Will you output the entries below exactly, skipping every image they contain?

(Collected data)
● ● ●

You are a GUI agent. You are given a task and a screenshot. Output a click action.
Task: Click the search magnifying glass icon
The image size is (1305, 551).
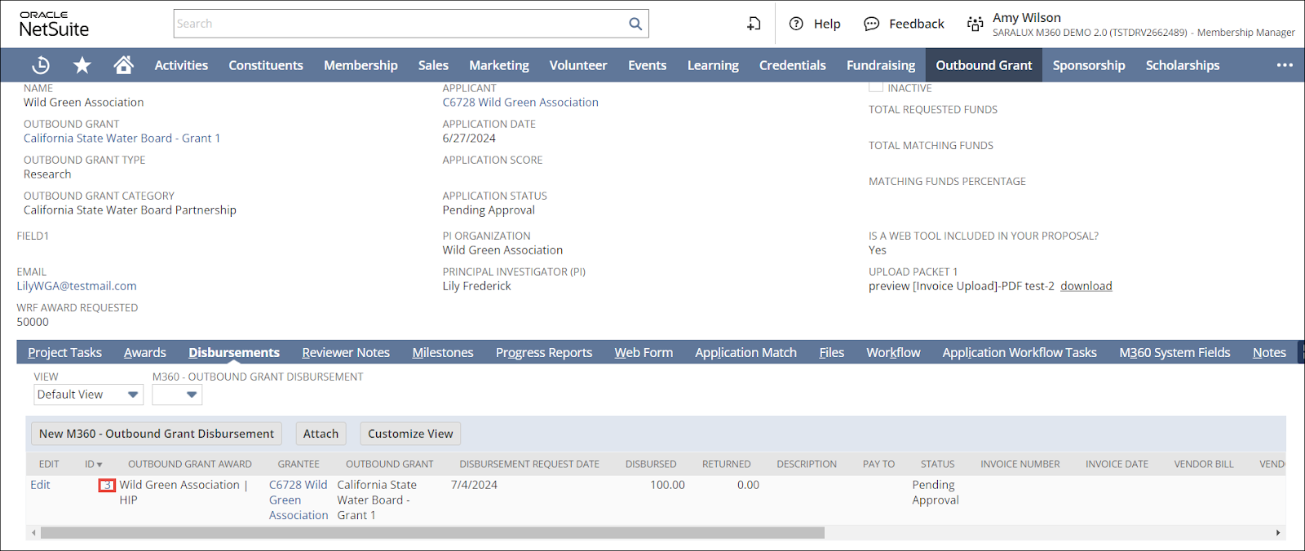(x=635, y=24)
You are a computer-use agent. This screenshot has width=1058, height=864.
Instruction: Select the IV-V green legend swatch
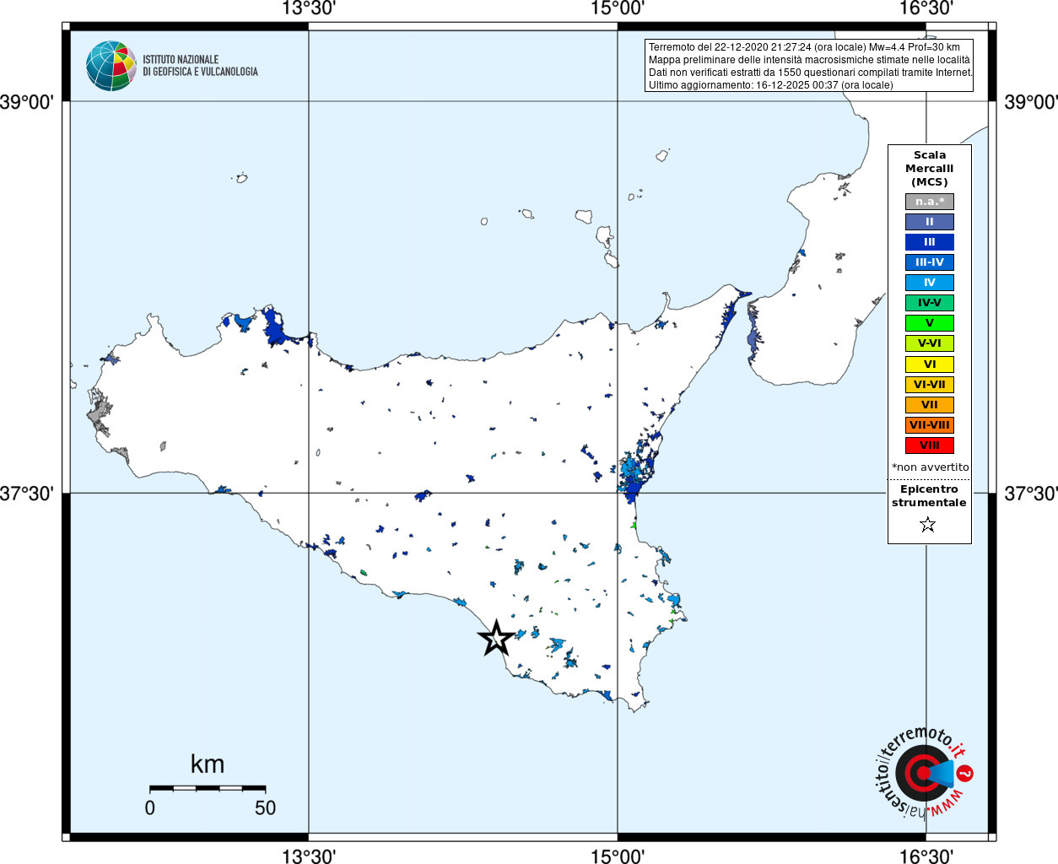[x=930, y=303]
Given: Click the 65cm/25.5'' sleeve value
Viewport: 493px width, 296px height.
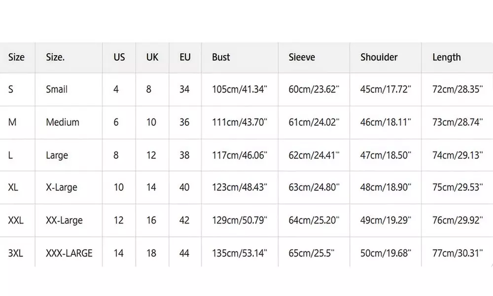Looking at the screenshot, I should point(311,253).
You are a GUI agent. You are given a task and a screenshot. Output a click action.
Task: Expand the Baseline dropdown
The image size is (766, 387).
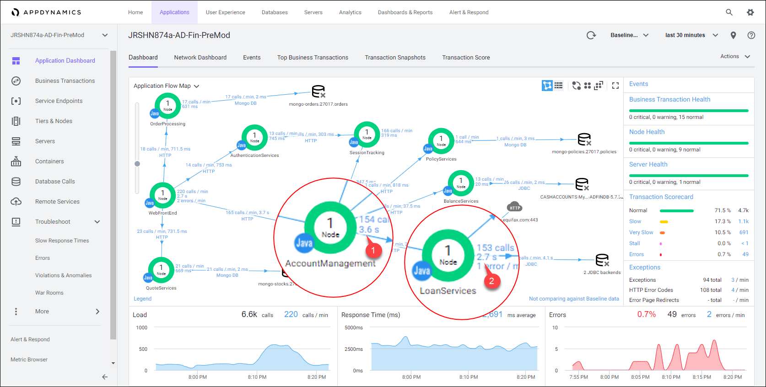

● ● ●

• _Exercise answer_:
You are a GUI agent. You are given a task and a screenshot. Output a click action.
Task: Click the search magnifying glass icon
The image size is (1305, 551).
(x=635, y=24)
You are a computer-use agent. This screenshot has width=1058, height=864.
Instruction: Select the IV-V green legend swatch
[x=930, y=303]
Given: Click the 65cm/25.5'' sleeve value
Viewport: 493px width, 296px height.
Looking at the screenshot, I should point(311,253).
You are a GUI agent. You are given a task and a screenshot. Output a click action.
Task: Expand the Baseline dropdown
The image size is (766, 387).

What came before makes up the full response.